We are family

As a single woman at 26, Dr. Nirmala Jyothi adopted four orphans. Her ‘Joy Home’ family has now grown into a 75-member home

January 09, 2014 07:01 pm | Updated May 13, 2016 08:22 am IST - Hyderabad

Dr Nirmala Jyothi with her husband Dr Karunakar Rao and the children of Joy Home share close ties. Photo: Nagara Gopal

Dr Nirmala Jyothi with her husband Dr Karunakar Rao and the children of Joy Home share close ties. Photo: Nagara Gopal

She comes across as an unassuming woman. But Dr. Nirmala Jyothi has a depth and strong sense of determination. What else can explain her decision to adopt four children as a single woman in 1989 while also balancing a demanding career as a medical practitioner? Today 25 years later, Dr Jyothi has under her care over 75 children and six elderly people in Joy Home for Children, which she founded, while she juggles a career as a doctor, her role as a wife and mother to three growing boys apart from everything else. Fondly addressed as “Aunty” or “Amma” by the children under her care, Dr Jyothi has for the last 25 years worked towards providing these children with a stable future and skills to be able to carve out a niche for themselves.

Started young

Quiz her on what prompted her to begin working with orphaned children and she says, “When I was 12, I was studying in a convent in Davangere, Karnataka. I was a paying boarder and we had a section of orphaned students as well. A classmate of mine was an orphan, and I would see her looking very sad all the time. When I asked her why she was so upset most of the time, she explained that she had no parents and at the school the orphans were given food that was leftover after we had finished our meal. Often the food was not sufficient to fill their stomachs. That incident changed something inside me; it taught me that I had to share what I had.”
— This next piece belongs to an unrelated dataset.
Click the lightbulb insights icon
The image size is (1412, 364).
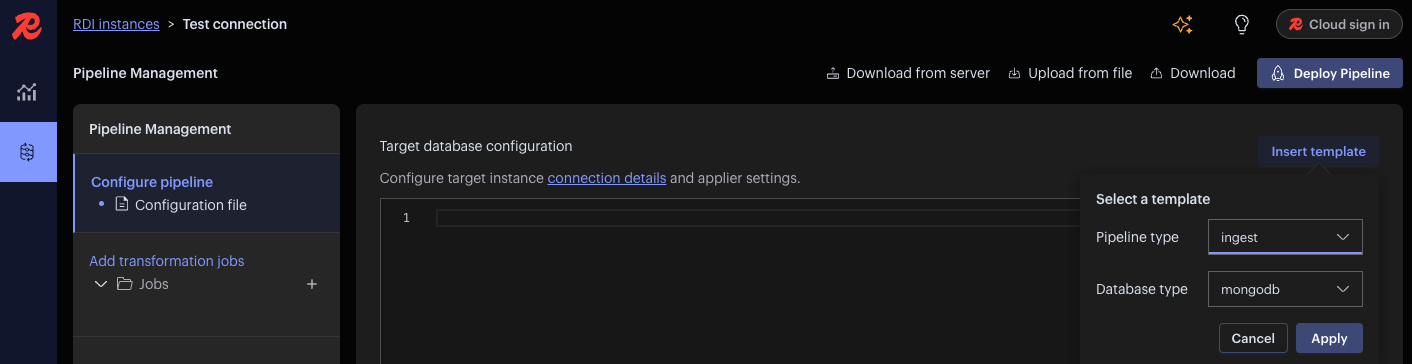1242,25
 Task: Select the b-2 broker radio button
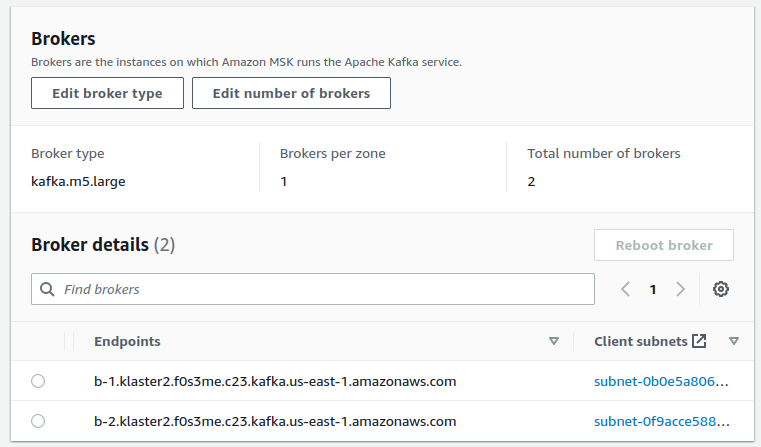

Her parents too proved to be role models: with them helping the children working on their land by looking after them, getting them married and giving them some land at the time of marriage. “My parents never differentiated between those children and us. We were six siblings and not once did we get any preferential treatment; we ate the same food and wore the same clothes as the children, who worked on our land,” she explains.

Small start

When Dr Jyothi completed her medicine, she set up a nursing home in Jeedimetla in 1989 at the age of 26. Regardless of the fact that she was a single woman in the city with a very busy schedule she took in four orphans. “It was just something I wanted to do; give them a better life. Even when a marriage proposal was on, I told my prospective groom that I wouldn’t give up what I was doing. Only if he could support me in my endeavour would I get married. By God’s grace, I got a husband who has been extremely supportive of my work. Even our three sons are very enthusiastic about helping us and are very cooperative,” she says. From those four children in 1989, today Dr Jyothi has under her care over 75 children, some of them who are affected by HIV. “We began taking in children with HIV only 10 years back. It was not our original vision, but then we came across several cases of children losing their parents to AIDS and being shunned by their relatives. That is when we set up a home for them in Madhapur village in Nalgonda district,” she says. She had the orphanage registered in 2004.

Resistance she faced

The going however was not easy for Dr Jyothi. When she initially took in the four children in 1989 even her family was against it. “They thought I would complete my medicine and set up a hospital in our native town. They couldn’t see me juggle a job and work with the children etc. But gradually they came around. When I got married, my in-laws were also not too happy about it. My mother-in-law is still not very happy about this, but my father-in-law would only caution me to curb my expenses. Fortunately, I always had my husband’s support. In fact, today he and my sons handle our Mahindra Hills home where we have ten orphan boys under our care.” Although her family did come around and began to support her work, Dr Jyothi faced trouble in other ways. From the troublesome landlady who wanted the children to vacate the house, while she was away working in Davangere, to owners refusing to let out their house to an orphanage and nosy neighbours, Dr Jyothi has dealt with it all. She even gave up her job as a medical officer and shut down her nursing home in Davangere to move back to the city to be with the children and set up a proper home for them given the troubles they were facing.

Bonding with the children

For Dr Jyothi spending time with the children has been more than a mere obligation. Winning their trust and loving them like a parent came naturally to her. “Initially the children found it difficult to accept us. But as they stayed on and we loved them like their own parents; gradually they accepted us. My husband loves children and spends a lot of time with them. All of us share the same food, there is no separate kitchen. We eat together every day and until recently all of us even slept in the hall together,” she explains. The progress was slow but steady. There were times when some of the children would run away from the home, unable to accept being a part of the family. “But they came back themselves. It was a part of learning to live with us as a family. After all they have been through a lot themselves.”

Looking back

Some of the children that Dr Jyothi initially took in are now grown up and well settled. But they all still come back for festivals and birthdays. “Three of them are married, one has completed his mechanical engineering, and another is working with a reputed software firm, while one more works with an eye hospital. They are all on their own now, but come home for Christmas and important occasions. They call me if they are upset or need someone to talk to,” smiles Dr Jyothi.